The platform ships system Flows for the events that happen on every tenant:

  • Login — verifying a returning user. Lifts the session to AAL1 (and AAL2 if MFA verified).
  • Registration — creating a new account.
  • Password Reset — emailing a recovery link and accepting a new password.
  • MFA Enrollment — adding a second factor to an existing account.
  • MFA Step-up — re-verifying a factor for a sensitive operation.
  • Logout — invalidating sessions.

Each system Flow has its own default stages and a sensible default block layout. You edit the layout from Flows → pick a flow → Edit.

Three top-level state namespaces. You'll see them every time you pop open the {} picker in the editor.

  • event.* — everything the platform knew when this Flow started, plus what it's learned since. The user's email and ID; the application calling in; the request's IP, country, user-agent, VPN/Tor flags; the transaction's OAuth scope and locale. Read-only.
  • step.<block-name>.* — outputs of an earlier block in the same Flow. step.password-check.verified is whether Password Check passed; step.fraud-signal.body.score is the score your webhook block returned. Read-only.
  • session.* — the session that gets minted at a terminal block. Read it after Issue Session runs; not before.

Phase 2 will add secrets.* for outbound API keys. Today, secrets in webhooks go in your block config (and pipe through the {} picker the same way).

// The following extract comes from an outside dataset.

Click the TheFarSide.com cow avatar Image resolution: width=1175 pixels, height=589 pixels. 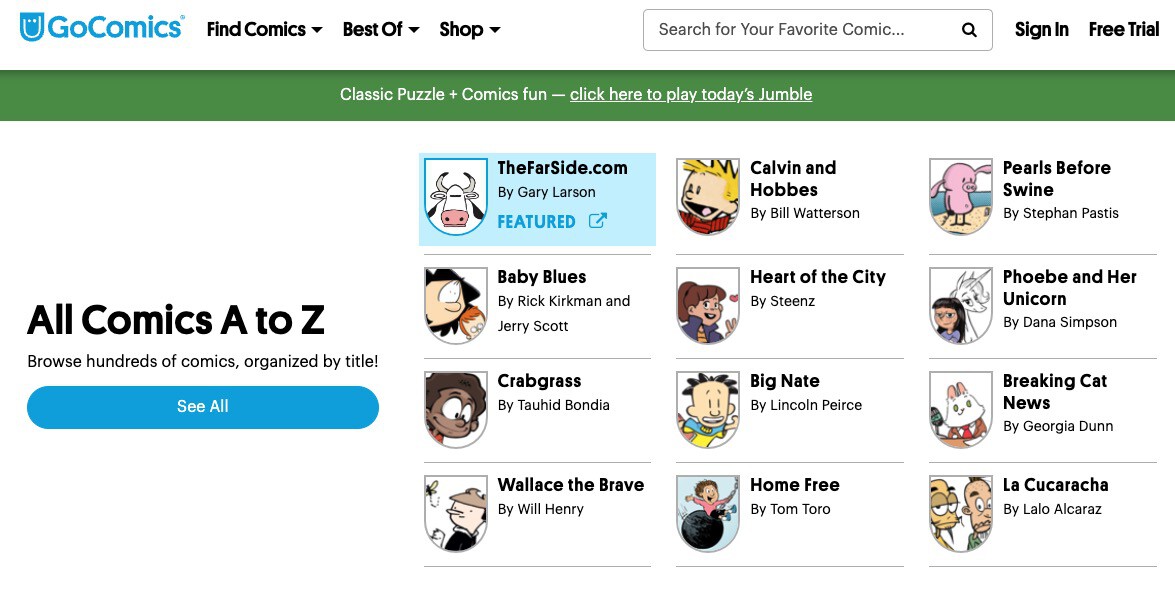tap(455, 198)
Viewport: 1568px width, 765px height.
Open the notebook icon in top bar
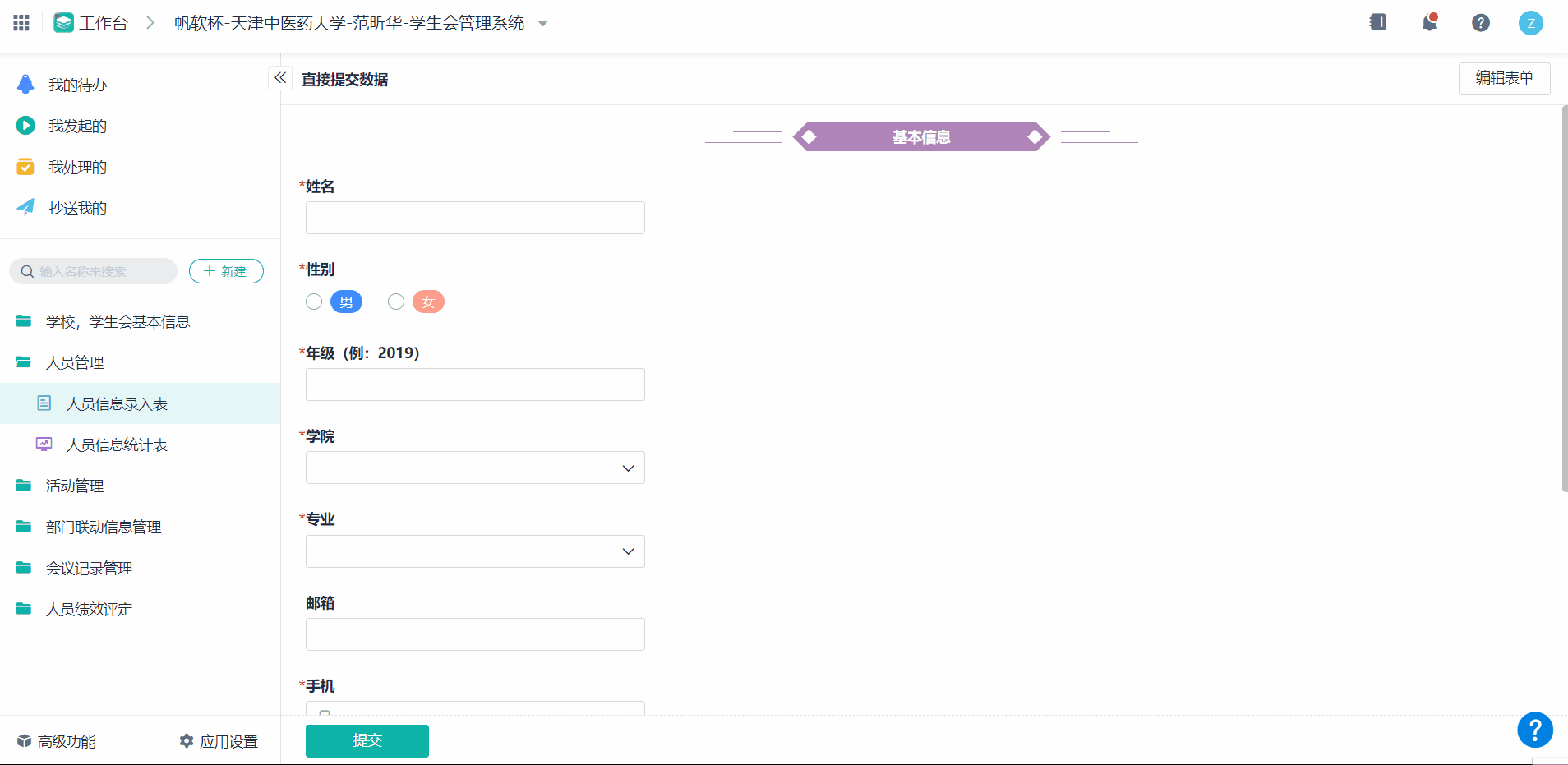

Click the curly-braces icon next to any text field — URL, header, body, or a Decision block's when expression — and the picker opens. It groups everything you can reference:

  • Event context — 50-plus paths under event.*, grouped by category (user, request, transaction, client, tenant, authentication).
  • Step outputs — fields from each upstream block, keyed by the block's label.
  • Session — fields available after the terminal block runs (grey until then).

The picker is the discovery surface. The reference pages below are the contract.